About an hour after their negotiations Monday, aldermen took a break and then didn't come back.
"We posed a simple question to the mayor — if we pose a budget with no head tax, will he veto it?" said Ald. Nicole Lee (11th). "We did not get a straight answer."
This was also the first time during the budget impasse that the mayor himself was at the table with aldermen, but Johnson said he was disappointed that they would not provide details of their plan.
"I never said that I would veto a budget that did not have a head tax in it. What I said was it really just depends on what they have proposed. But here's the problem, though — they literally withheld that information from me and my team," the mayor said. "Never in my life have I ever seen the level and the degree of obstinance coming from a legislative branch."

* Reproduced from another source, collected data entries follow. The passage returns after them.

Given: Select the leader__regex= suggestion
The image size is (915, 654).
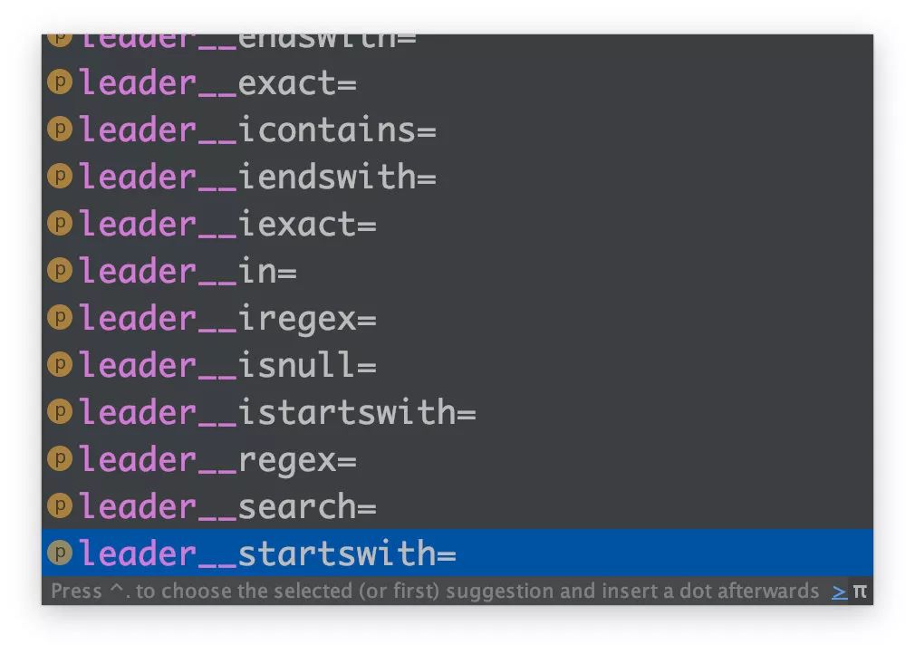Looking at the screenshot, I should (x=217, y=460).
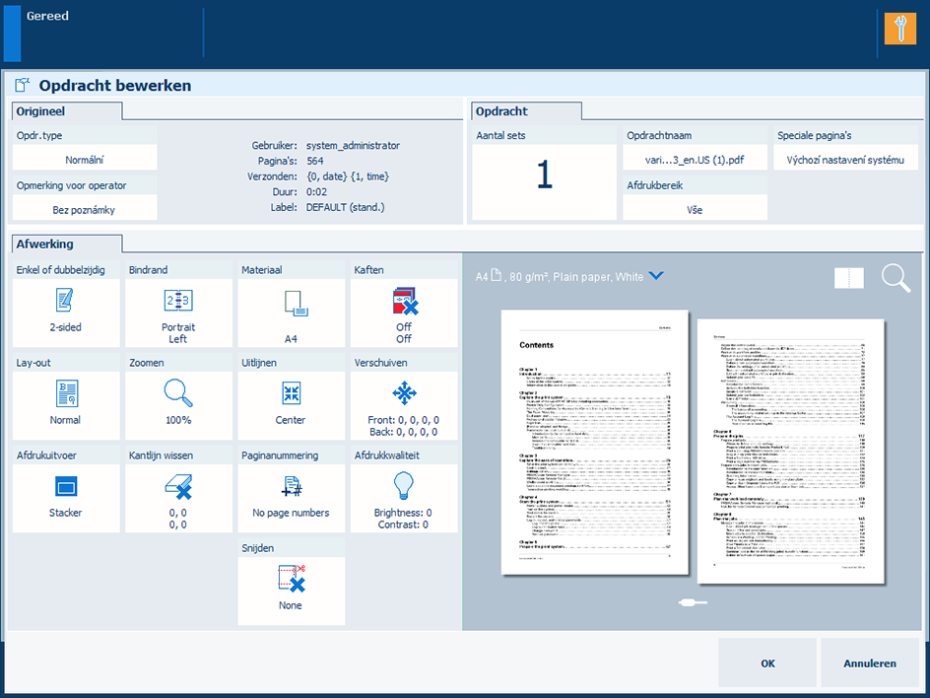Click the 2-sided duplex printing icon

[66, 301]
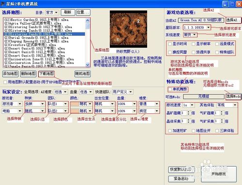Start the game with 开始游戏
The height and width of the screenshot is (185, 242).
coord(219,174)
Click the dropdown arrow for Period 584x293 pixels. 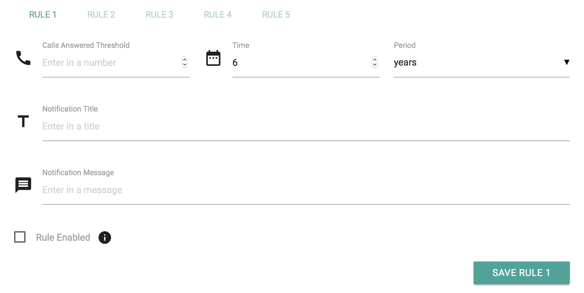click(566, 62)
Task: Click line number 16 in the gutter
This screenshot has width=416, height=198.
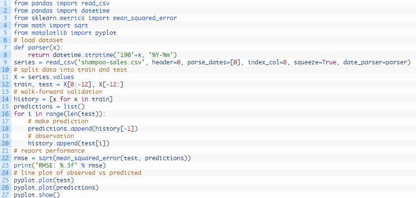Action: point(5,114)
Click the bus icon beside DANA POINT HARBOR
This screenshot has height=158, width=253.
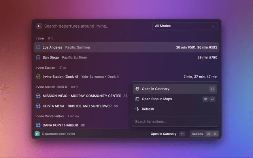tap(38, 125)
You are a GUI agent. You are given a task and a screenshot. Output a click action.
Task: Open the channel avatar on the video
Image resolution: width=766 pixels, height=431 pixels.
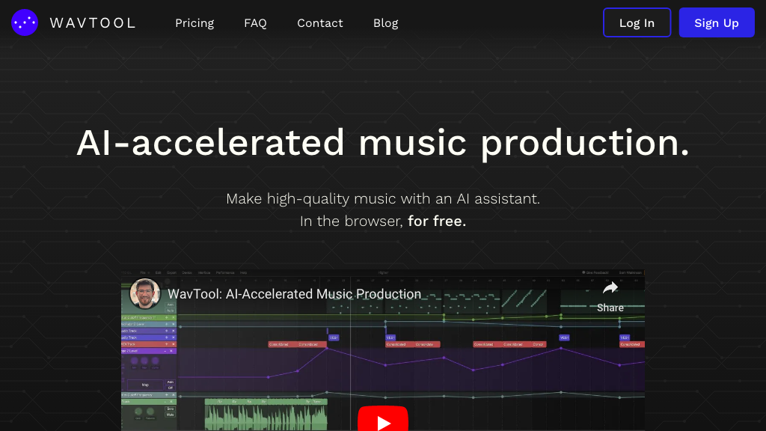pos(145,294)
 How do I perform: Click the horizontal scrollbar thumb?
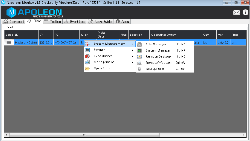tap(84, 135)
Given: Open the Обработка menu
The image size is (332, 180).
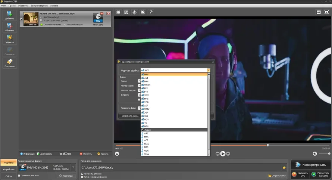Looking at the screenshot, I should pos(23,6).
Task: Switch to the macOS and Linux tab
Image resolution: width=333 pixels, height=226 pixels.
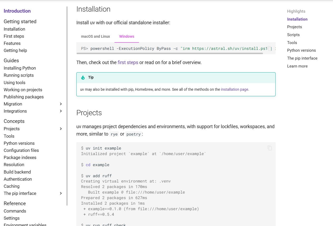Action: [96, 36]
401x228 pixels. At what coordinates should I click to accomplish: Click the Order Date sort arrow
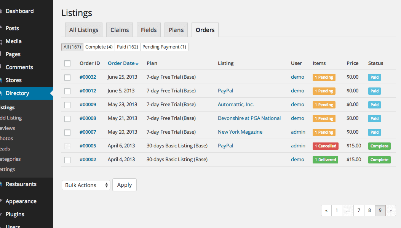pyautogui.click(x=137, y=64)
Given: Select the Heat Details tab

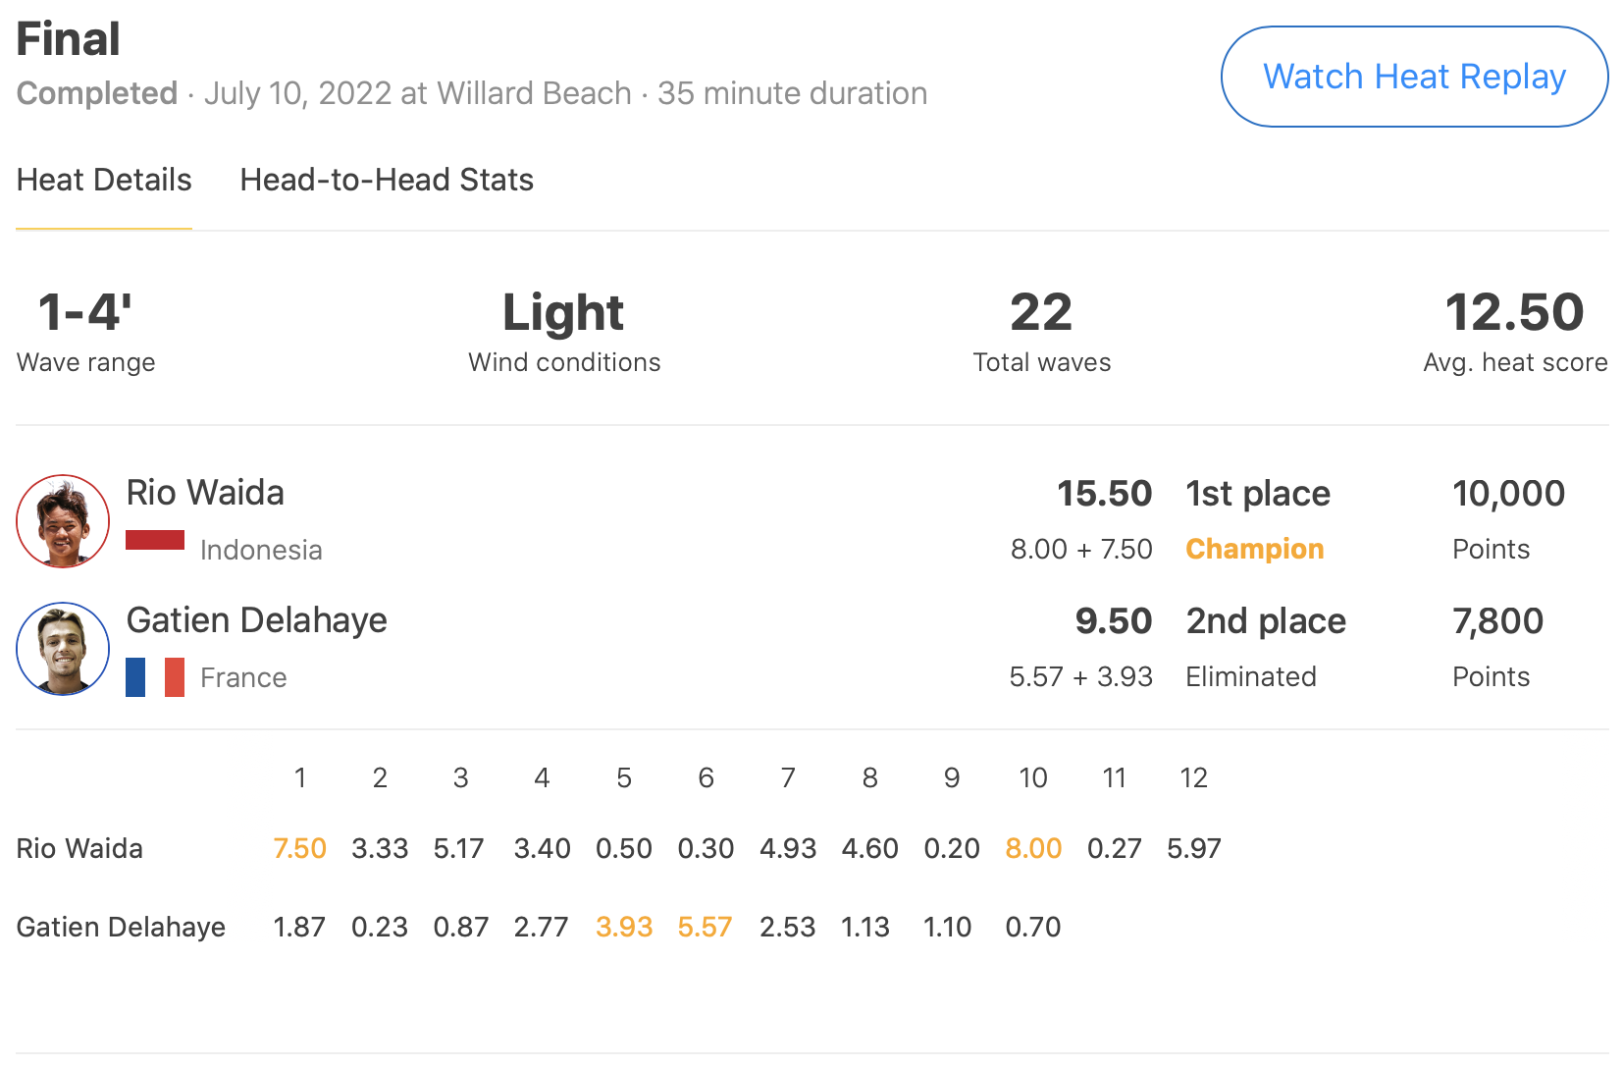Looking at the screenshot, I should pos(104,180).
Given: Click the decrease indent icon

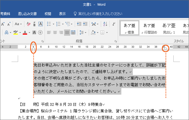Looking at the screenshot, I should [x=79, y=24].
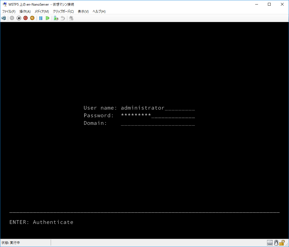Open the 操作(A) menu

tap(25, 12)
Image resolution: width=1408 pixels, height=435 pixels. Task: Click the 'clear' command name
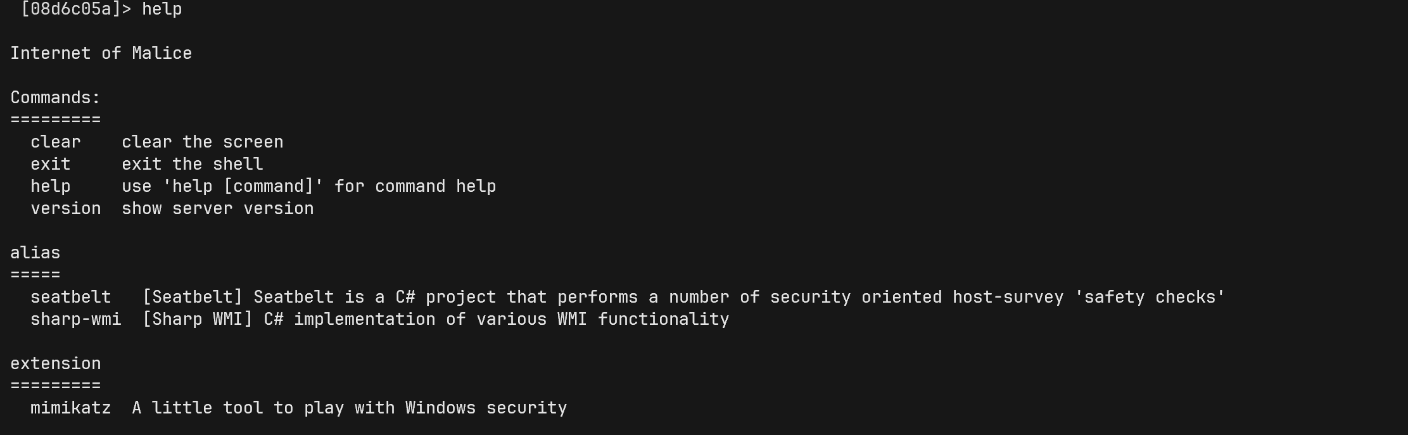tap(56, 142)
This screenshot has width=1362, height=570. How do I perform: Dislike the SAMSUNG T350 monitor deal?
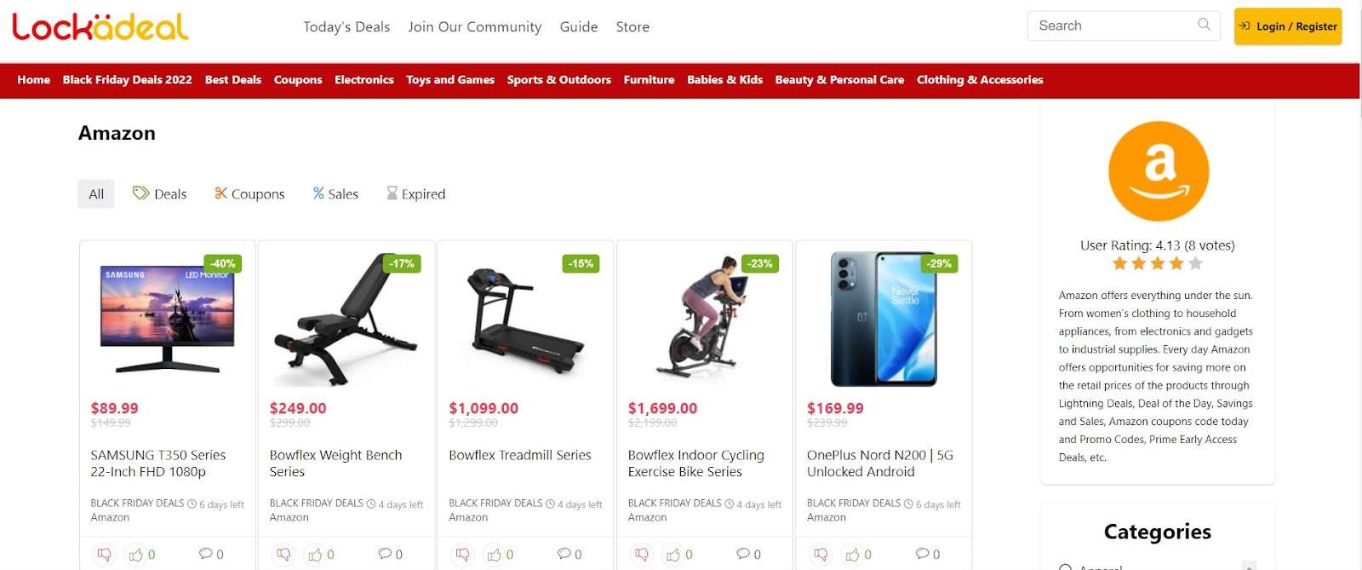[x=105, y=555]
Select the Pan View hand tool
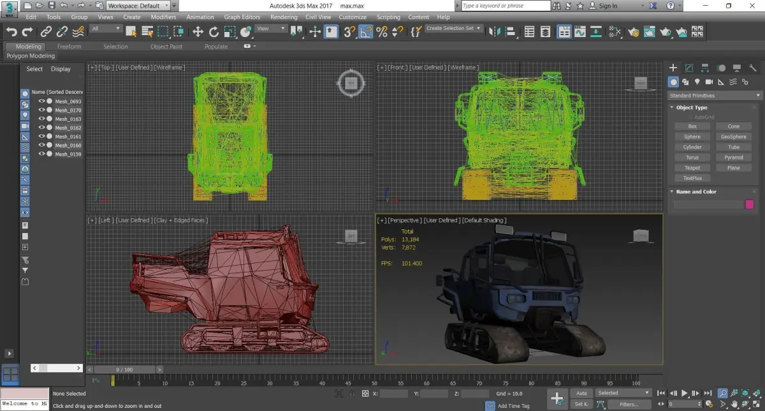 (x=735, y=404)
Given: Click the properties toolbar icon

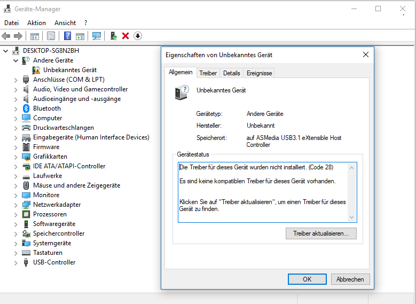Looking at the screenshot, I should 51,36.
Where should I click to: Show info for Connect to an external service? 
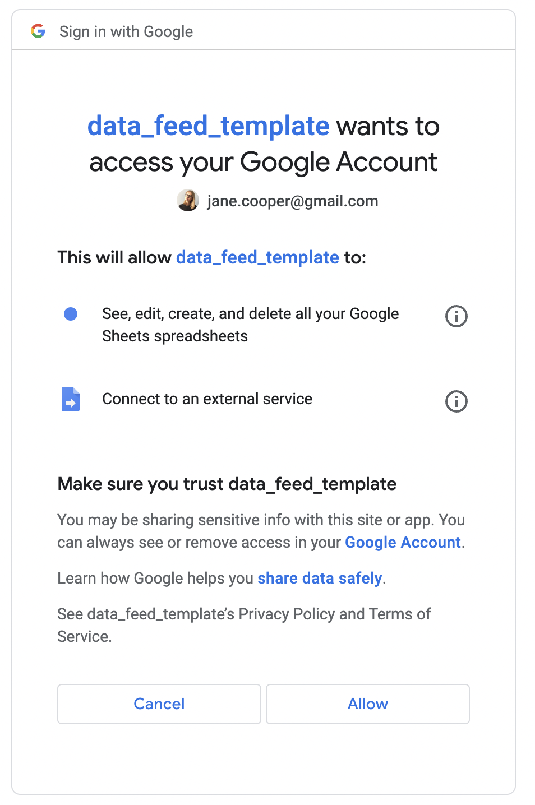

The group of the mayor's critics who oppose the head tax said Monday that support for their alternate budget plan is growing. Johnson's latest proposal for the head tax would charge businesses with 500 or more employees $33 per employee per month, but the mayor's opponents said any form of a head tax – which was eliminated in 2014 – is a no-go.
They devised a plan that would eliminate the mayor's head tax, but would have relied on increasing the city's garbage collection fee – which Johnson had vowed to veto.
On Monday, that opposition group of around two dozen aldermen said they had removed a higher garbage collection fee from their plan, but did not reveal how they would replace the estimated $35 million in revenue that plan would have created. Their alternate budget plan would also increase liquor taxes, expand a rideshare surcharge for Uber and Lyft, and improve debt collection by selling some outstanding debt to collection agencies.
"This package is a result of literally hundreds of hours of work and engagement from experts and more importantly with our colleagues, the majority of City Council," said Ald. Lee.
The alders' latest alternative budget proposal also would maintain funding for youth jobs that the mayor had proposed in his original budget.
But Mayor Johnson said the math being used by the alders proposing the alternative budget does not add up.
CBS News Chicago is told more than half of the City Council supports the alternative budget. But at least seven ore votes are needed to avoid a mayoral veto.